Mr. Lochen, who probably moved as much heavy machinery in Milwaukee as anybody ever did, left his job as cattle herder when he was 13 to ship from Oslo, Norway, his birthplace, as a cabin boy aboard a three masted schooner. The boy got his taste of sea life making the ports of the British Isles, being shipwecked off Denmark, manning the pumps off Dublin and seeing his companions lashed with a rope.
Farm at Stoughton
Some 59 years ago he arrived at a farm near Stoughton, where his 10 year old sister was staying with an uncle. But the farm only held young Hans from August to April. The smell of the water fronts followed him to the farm. For four years he sailed the Great Lakes. In 1891 he came to Milwaukee and tried jobs with the Wrought Washer Co. and E.P.Allis. But he couldn't stand the inside, so he started to work for M.J.Heisler, a machinery mover.

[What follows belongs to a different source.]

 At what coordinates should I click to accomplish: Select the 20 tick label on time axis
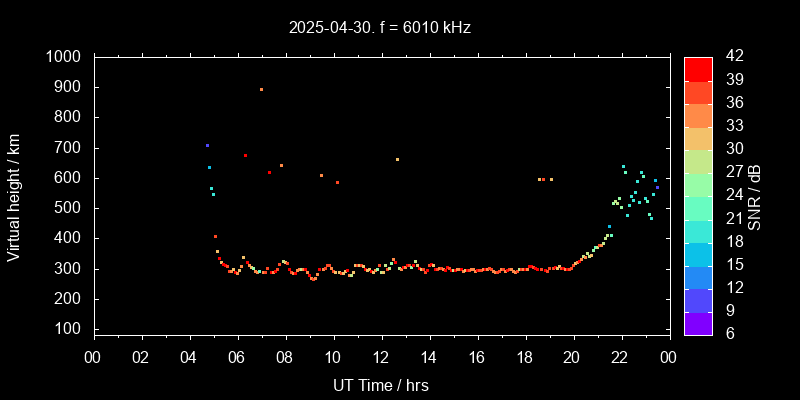click(x=572, y=356)
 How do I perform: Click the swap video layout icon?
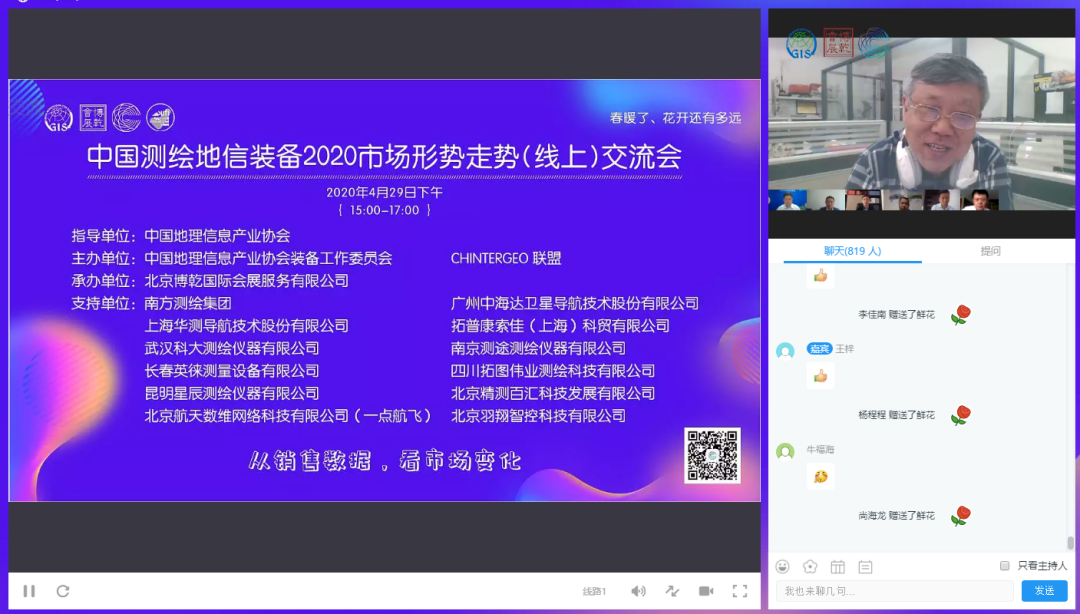coord(672,591)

In 1911, after 21 years with Heisler, Hans started in business for himself on the "overtime" money he had saved and a $700 loan. He proudly related later that he paid the debt within a month. From then on Lochen's order book reads like a roster of the city's industrial giants. Among his "jobs" were putting in three steel stacks, each 100 feet high, for the Falk Corp. He moved The Journal and he put in all the machinery for the Seaman Body plant and most of the enormous equipment that pumps Milwaukee's water.
Walked To, From Work
In the early days Hans used to walk from Clinton st. to his home on 27th st. after 12 or 14 hours in the shop, to save a nickel carfare. Then he'd get up at 5 a.m. and walk back to save another. So it was understandable that his proudest day was when the line "Hans Lochen & Son" was cut into the stone in front of the pink building on S. Water st.
He was a member of the Milwaukee Yacht club, the South Side Old Settlers' club, Sons of Norway and the Norwegian Singing Society.
Surviving are his wife, the former Josephine Olsen of Sheboygan, whom he married in 1890; four sons, Earl and Russel, both of Milwaukee; Walter, Evanston, Ill., and Dr. Everett, Fredericks, Okla.; two daughters, Mrs. Mildred Scholbe and Mrs. Eleanor Lers, both of Milwaukee; a brother, the Rev. Julius Lochen, Lakeland, Fla., and a sister, Mrs. Charles Sellevold, Marinette.
Services will be held at 2 p.m. Saturday at the Voth and Anderson chapel, 2427 W. National Av. Burial will be in Forest Home Cemetery.
Han's birthdate was 28 may 1864.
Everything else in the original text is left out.